* **WORK TO COMPLETE**: Leave the pictures out and give every entry again exactly.

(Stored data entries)

====================

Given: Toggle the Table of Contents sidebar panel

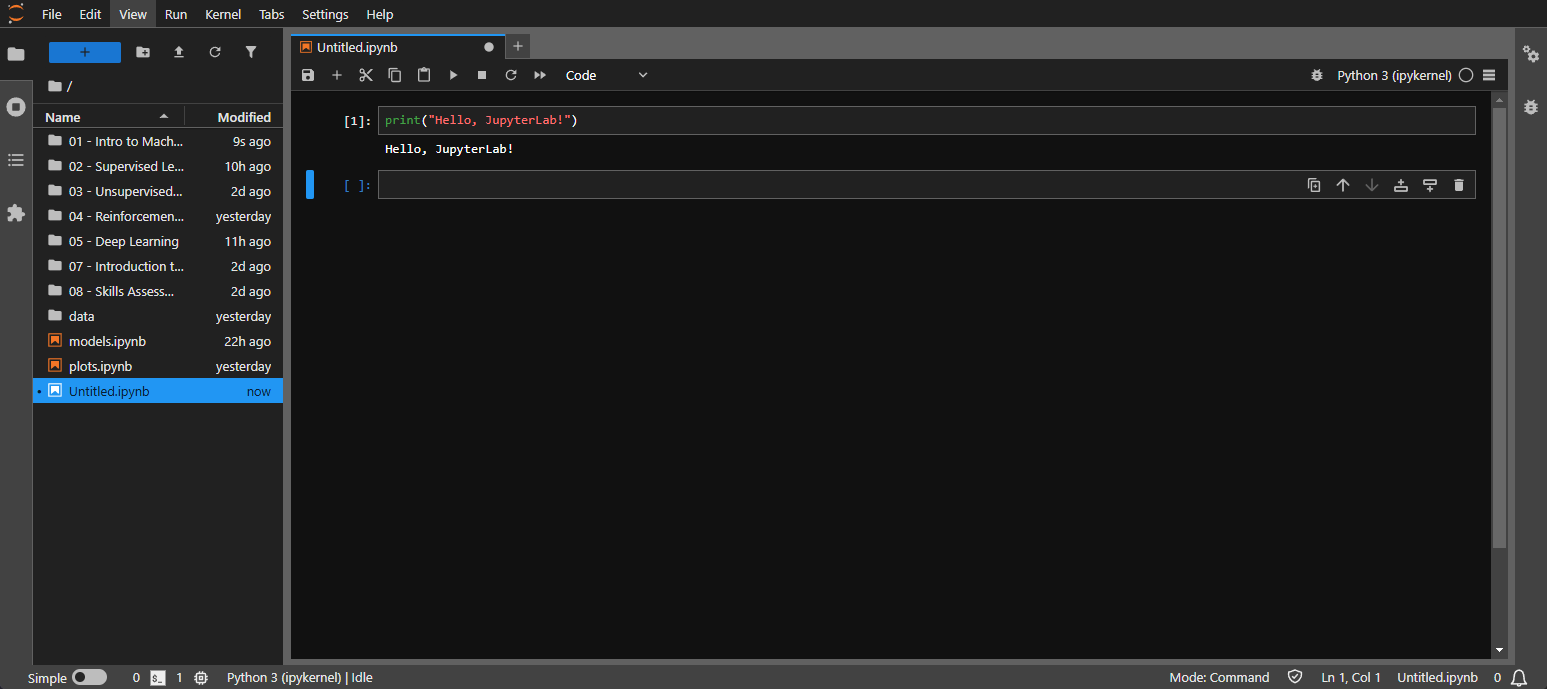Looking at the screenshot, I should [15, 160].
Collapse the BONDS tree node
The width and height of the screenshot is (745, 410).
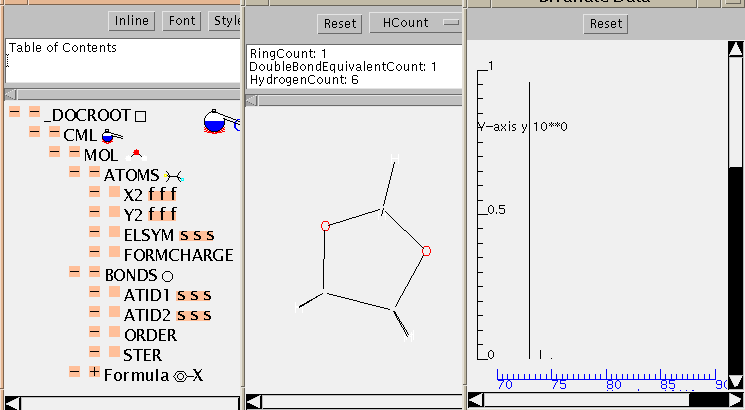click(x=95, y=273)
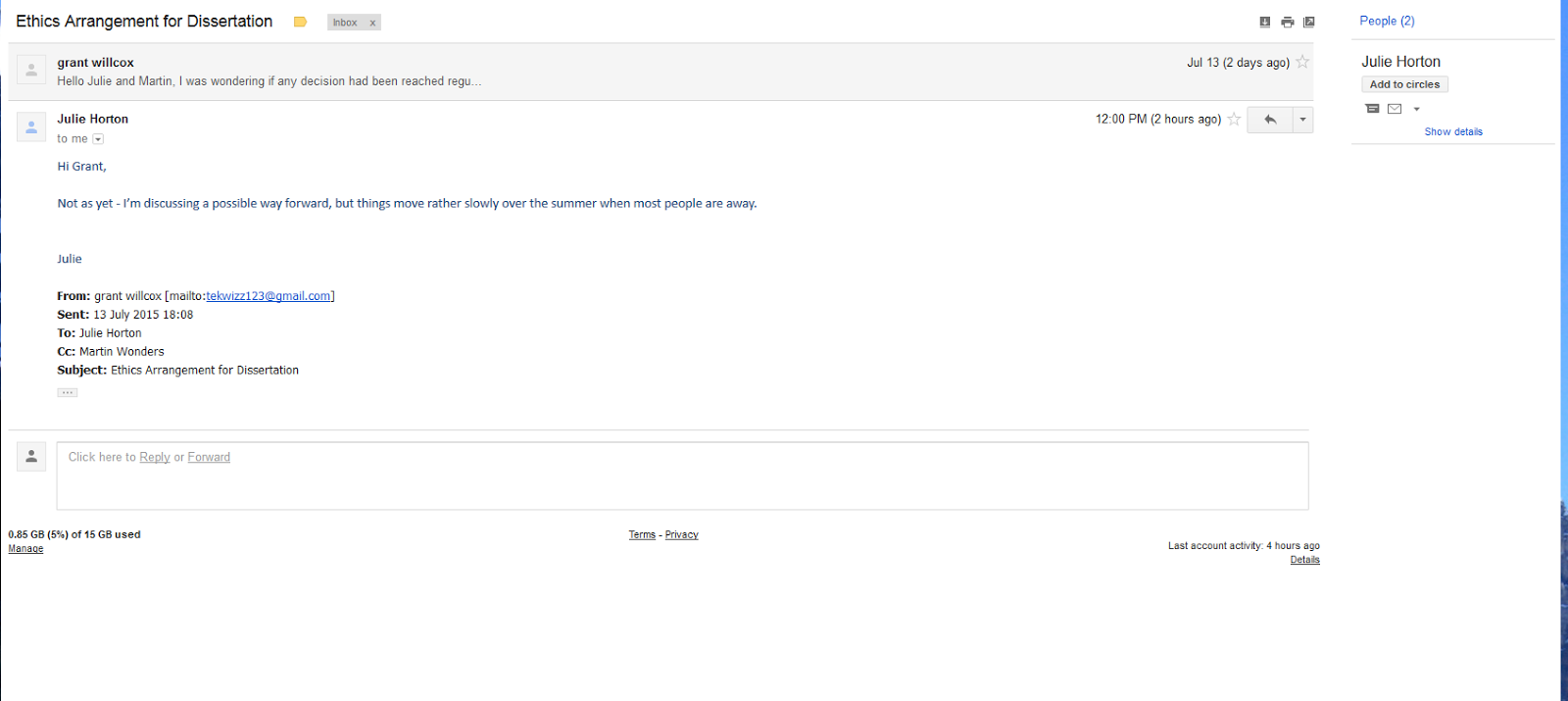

====================

* **RESPONSE BELOW**:
Given: Toggle the Table of Contents sidebar panel

Looking at the screenshot, I should [15, 160].
Collapse the BONDS tree node
The width and height of the screenshot is (745, 410).
click(x=95, y=273)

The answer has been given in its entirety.